As noted in the comments, $G/H$ is homotopic to $K/J$ where $K\subset G$ and $J\subset H$ are maximal compact subgroups.

By Homogeneous Spaces with Non-Vanishing Euler Characteristics, Hsien-Chung Wang, Annals of Mathematics, Second Series, Vol. 50, No. 4 (Oct., 1949), pp. 925-953:

$K/J$ has Euler characteristic 0 if and only if $\mathrm{Rank}(K)\not=\mathrm{Rank}(J)$. Moreover, if the Euler characteristic is non-vanishing, then $\chi(K/J) = |W_K|/|W_J|$ where $W_K$ and $W_J$ are the Weyl groups of $K,J$ respectively.

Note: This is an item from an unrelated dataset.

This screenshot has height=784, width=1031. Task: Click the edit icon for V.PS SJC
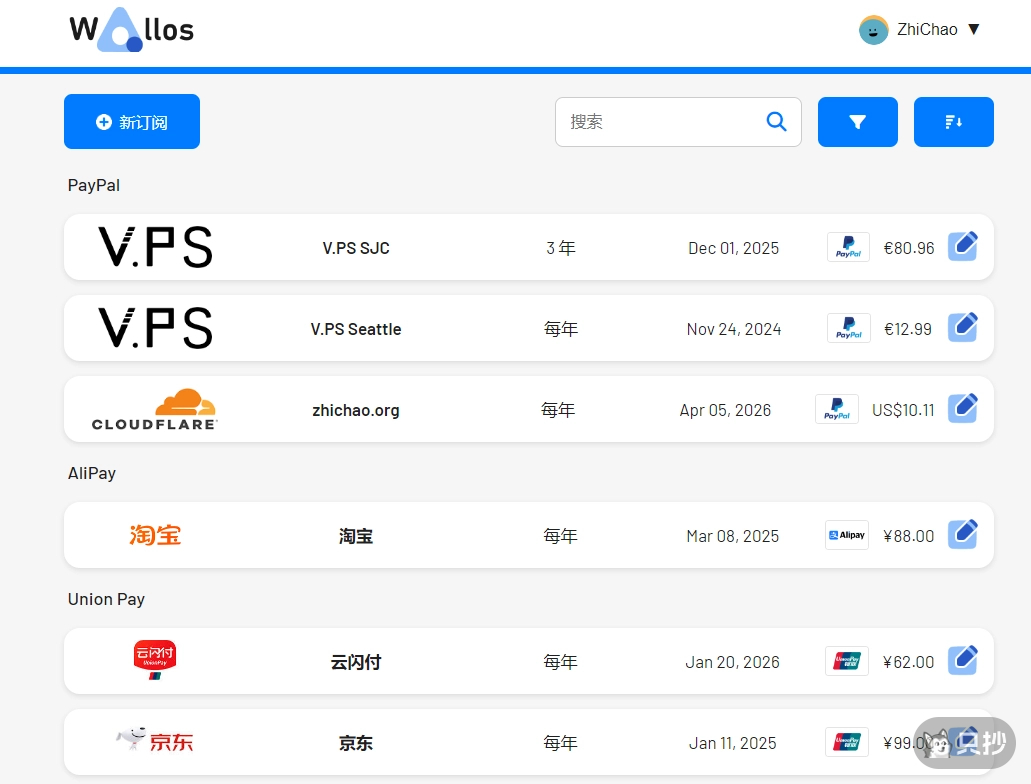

A different way to compute the Euler characteristic without appealing to the homotopy between $G/H$ and $K/J$ is to think of $G/H$ as a variety. Then one can count the number of points of this variety over finite fields $\mathbb{F}_q$. This will give a specialization of the mixed Hodge polynomial called the $E$-polynomial. Taking the limit as $q\to 1$ will give the Euler characteristic.

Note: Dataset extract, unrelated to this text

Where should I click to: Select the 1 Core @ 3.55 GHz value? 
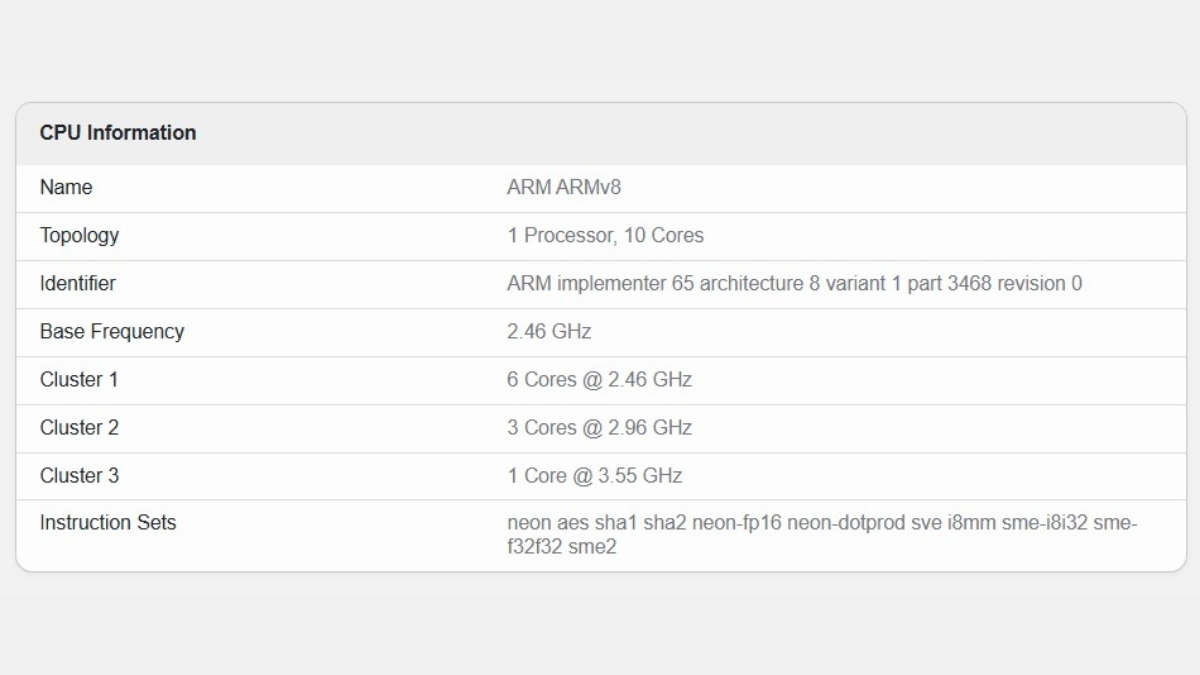pos(594,475)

As $G\to G/H$ is principal bundle, the $E$-polynomial of $G/H$ is the quotient of the $E$-polynomial of $G$ with the $E$-polynomial of $H$.

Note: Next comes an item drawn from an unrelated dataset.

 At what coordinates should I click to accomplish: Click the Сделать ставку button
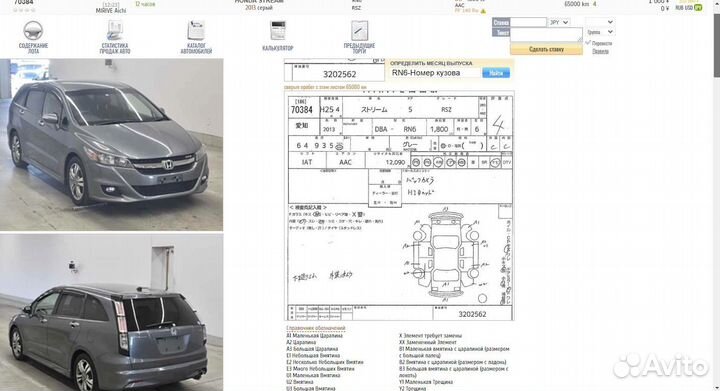tap(546, 49)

To learn more about this in further generality see:

The virtual Poincare polynomials of homogeneous spaces by Michel Brion, Emmanuel Peyre.

Note that for the groups under consideration here, the mixed Hodge polynomials have been determined by Deligne (and hence the $E$-polynomials as well); see Theorem 9.1.5 in P. Deligne, Théorie de Hodge III. Publ. Math. I.H.E.S. 44 (1974) 5-77.

For fun, let's see this play out in your specific case.

First, it is a pretty easy exercise to determine that the number of $\mathbb{F}_q$-points in $\mathrm{SL}_m$ is $$q^{m(m−1)/2}\prod_{k=2}^m(q^k − 1).$$

In particular, the zero at $q=1$ has order $m-1$.

Now, in Orthogonal Matrices Over Finite Fields by Jessie MacWilliams (The American Mathematical Monthly, Vol. 76, No. 2 (Feb., 1969), pp. 152-164) one can find a nice description of the number of $\mathbb{F}_q$-points in the orthogonal and special orthogonal groups. In particular, the order of the zero of $q=1$ is $(m-1)/2$ if $m$ is odd, and $m/2$ or $m/2-1$ if $m$ is even (depending if $-1$ is a quadratic residue or not).

From this we conclude that the zero of $q=1$ is dominant in the numerator whenever $m$ is odd (of course greater than 1) and if $m$ is even and greater than 2. So we are left with only the case $m=2$. In that case, we explicitly have $$\chi(\mathrm{SL}_2(\mathbb{C})/\mathrm{SO}_2(\mathbb{C}))=\lim_{q\to 1}\frac{q(q^2-1)}{q-1}=\lim_{q\to 1}q(q+1)=2.$$

On the other hand, since the Weyl group of $\mathrm{SL}_2(\mathbb{C})$ has order 2 and the Weyl group of $\mathrm{SO}_2(\mathbb{C})$ is trivial, we again compute the Euler characteristic is 2.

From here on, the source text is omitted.